It’s been over a week since the Royal Family celebrated Prince Louis’ christening at the Chapel Royal of St James's Palace and we’re still obsessed with the heartwarming family photos from the day.
On Monday, Kensington Palace released several adorable snaps from the little royal’s big day, which got us thinking about just how long it took for the photographer - Matt Holyoak - to take such iconic photos.
After all, with a newborn baby, two toddlers, and a royal family with not a minute to waste, time is always of the essence.
The photos were taken in the Morning Room at Clarence House following the prince’s baptism which finished at approximately 4.40pm.
Now, after some seriously in-depth analysis of the photos, we've found out it took the photographer just 10 minutes to take the snaps.
Seriously, 10 minutes. That’s about as much time as it takes for us to take a selfie on a night out.
If you zoom in on Prince William's watch on his left wrist, the time shows the official portraits were taken at 4:50pm, just a few minutes after the ceremony.
This means the royals and the Middleton family made the walk from the Chapel Royal to Prince Charles' adjacent residence, Clarence House , met the photographer, posed for several photos, and were out drinking teas and coffees in less than 10 minutes.
Bravo, guys, bravo!
The quick turn around of photos comes two months after photographer Alex Lubomirski explained to ELLE UK just how he captured that adorable black and white snap of Prince Harry and Meghan Markle on the steps of Frogmore House on their wedding day.
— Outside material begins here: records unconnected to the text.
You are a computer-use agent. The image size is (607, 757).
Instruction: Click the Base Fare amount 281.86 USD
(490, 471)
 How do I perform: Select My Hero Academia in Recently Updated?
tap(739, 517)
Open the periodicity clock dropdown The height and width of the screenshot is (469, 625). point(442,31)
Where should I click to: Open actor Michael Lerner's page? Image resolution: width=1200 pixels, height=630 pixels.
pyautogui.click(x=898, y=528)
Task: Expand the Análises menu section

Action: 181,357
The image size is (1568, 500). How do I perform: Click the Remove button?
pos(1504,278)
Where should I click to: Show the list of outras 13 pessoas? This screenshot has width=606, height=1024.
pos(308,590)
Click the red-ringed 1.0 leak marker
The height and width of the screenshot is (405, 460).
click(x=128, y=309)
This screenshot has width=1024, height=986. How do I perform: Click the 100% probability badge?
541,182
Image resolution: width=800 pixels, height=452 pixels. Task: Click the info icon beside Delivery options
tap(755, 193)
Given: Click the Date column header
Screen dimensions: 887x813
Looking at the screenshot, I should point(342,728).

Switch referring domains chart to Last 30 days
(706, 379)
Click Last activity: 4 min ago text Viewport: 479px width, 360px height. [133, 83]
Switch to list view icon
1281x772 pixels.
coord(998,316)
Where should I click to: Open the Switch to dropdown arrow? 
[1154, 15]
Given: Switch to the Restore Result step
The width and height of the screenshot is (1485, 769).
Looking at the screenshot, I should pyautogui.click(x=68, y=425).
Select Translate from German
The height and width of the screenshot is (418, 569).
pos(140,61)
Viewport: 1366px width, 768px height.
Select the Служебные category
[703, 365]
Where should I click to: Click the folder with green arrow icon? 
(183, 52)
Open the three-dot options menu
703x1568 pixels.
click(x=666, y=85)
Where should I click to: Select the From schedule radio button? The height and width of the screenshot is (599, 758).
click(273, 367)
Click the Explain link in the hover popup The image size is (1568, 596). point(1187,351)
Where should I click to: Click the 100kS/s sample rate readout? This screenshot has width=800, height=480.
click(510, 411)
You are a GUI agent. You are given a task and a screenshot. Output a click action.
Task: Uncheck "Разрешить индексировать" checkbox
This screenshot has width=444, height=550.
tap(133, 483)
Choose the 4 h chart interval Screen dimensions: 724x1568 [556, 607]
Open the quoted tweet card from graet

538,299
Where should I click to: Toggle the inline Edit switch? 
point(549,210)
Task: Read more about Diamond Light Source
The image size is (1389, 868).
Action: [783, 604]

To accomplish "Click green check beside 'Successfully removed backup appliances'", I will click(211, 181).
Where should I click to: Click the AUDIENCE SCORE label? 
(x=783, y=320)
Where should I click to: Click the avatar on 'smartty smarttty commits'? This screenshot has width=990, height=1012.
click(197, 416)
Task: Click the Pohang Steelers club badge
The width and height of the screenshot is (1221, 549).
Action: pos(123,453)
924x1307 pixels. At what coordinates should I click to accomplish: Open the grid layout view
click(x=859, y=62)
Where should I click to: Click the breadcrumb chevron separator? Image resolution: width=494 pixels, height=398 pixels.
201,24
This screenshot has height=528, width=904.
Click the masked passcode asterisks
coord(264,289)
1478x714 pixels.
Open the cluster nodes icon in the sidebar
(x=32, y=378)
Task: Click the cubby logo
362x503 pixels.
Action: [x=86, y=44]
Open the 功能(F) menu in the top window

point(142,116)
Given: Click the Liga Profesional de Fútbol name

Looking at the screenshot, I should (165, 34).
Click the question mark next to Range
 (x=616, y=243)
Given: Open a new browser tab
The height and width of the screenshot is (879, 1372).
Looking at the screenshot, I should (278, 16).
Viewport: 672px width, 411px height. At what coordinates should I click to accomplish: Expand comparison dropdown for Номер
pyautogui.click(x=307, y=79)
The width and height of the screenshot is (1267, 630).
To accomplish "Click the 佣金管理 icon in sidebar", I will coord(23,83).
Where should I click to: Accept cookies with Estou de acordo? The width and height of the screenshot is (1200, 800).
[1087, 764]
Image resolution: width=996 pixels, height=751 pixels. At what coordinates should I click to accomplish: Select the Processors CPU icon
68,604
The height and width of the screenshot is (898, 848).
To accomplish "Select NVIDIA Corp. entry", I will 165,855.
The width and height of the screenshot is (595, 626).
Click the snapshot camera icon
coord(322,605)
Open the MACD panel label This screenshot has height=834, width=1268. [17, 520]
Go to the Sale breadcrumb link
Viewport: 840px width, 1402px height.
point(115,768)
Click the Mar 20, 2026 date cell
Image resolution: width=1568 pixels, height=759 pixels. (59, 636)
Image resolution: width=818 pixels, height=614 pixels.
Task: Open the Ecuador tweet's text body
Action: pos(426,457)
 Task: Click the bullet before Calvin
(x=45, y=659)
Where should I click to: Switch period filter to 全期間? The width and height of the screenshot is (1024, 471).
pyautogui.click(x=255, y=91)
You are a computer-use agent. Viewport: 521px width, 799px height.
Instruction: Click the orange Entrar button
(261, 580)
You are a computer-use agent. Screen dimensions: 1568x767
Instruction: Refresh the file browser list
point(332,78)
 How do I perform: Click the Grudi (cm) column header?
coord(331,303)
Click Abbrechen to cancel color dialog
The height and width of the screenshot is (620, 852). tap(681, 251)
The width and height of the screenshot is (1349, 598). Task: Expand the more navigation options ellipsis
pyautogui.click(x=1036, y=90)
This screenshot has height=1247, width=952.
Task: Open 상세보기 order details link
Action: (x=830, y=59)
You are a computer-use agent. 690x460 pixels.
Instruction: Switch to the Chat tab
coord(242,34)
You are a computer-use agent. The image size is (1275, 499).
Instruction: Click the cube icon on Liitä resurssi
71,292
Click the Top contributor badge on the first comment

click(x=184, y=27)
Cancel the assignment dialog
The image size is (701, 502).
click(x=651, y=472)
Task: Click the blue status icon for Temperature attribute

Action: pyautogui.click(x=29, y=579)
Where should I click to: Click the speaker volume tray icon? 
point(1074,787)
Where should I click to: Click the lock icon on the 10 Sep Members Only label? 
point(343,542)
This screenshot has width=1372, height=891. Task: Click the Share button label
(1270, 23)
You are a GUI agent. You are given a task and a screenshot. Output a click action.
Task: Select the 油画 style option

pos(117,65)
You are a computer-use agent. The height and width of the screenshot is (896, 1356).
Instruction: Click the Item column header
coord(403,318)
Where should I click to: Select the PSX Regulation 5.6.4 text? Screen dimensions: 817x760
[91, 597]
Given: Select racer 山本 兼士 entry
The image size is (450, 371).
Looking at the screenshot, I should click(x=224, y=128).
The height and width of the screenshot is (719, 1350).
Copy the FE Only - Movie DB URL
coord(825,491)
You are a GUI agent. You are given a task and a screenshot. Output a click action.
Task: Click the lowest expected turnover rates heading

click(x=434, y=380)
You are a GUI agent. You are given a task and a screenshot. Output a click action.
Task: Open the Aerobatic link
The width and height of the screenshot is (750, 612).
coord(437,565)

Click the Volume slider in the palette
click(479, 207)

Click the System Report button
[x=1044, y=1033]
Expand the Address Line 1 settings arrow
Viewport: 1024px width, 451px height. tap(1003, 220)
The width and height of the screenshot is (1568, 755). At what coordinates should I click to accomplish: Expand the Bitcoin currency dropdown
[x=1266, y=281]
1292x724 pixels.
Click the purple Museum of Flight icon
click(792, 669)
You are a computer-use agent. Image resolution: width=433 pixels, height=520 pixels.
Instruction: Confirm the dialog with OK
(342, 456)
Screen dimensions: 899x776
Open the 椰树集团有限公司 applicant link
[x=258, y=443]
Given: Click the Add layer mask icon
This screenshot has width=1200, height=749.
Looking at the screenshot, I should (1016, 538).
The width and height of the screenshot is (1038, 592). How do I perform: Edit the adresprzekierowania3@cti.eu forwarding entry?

‘It was just one of those magical moments when you're a photographer and everything falls into place. I said “just before you go in, sit on those stairs". And she just slumped in-between his legs and there was this moment where they were just laughing because they were exhausted and thinking finally it's all over. It was one of these beautiful moments.
The delightful snap was caught in only three and a half minutes, after their ceremony, the carriage procession and the group portraits.
'We went out there and had about three and a half minutes to take some quick shots because everything was running like clockwork,’ Lubomirski added.
These photographers deserve a medal!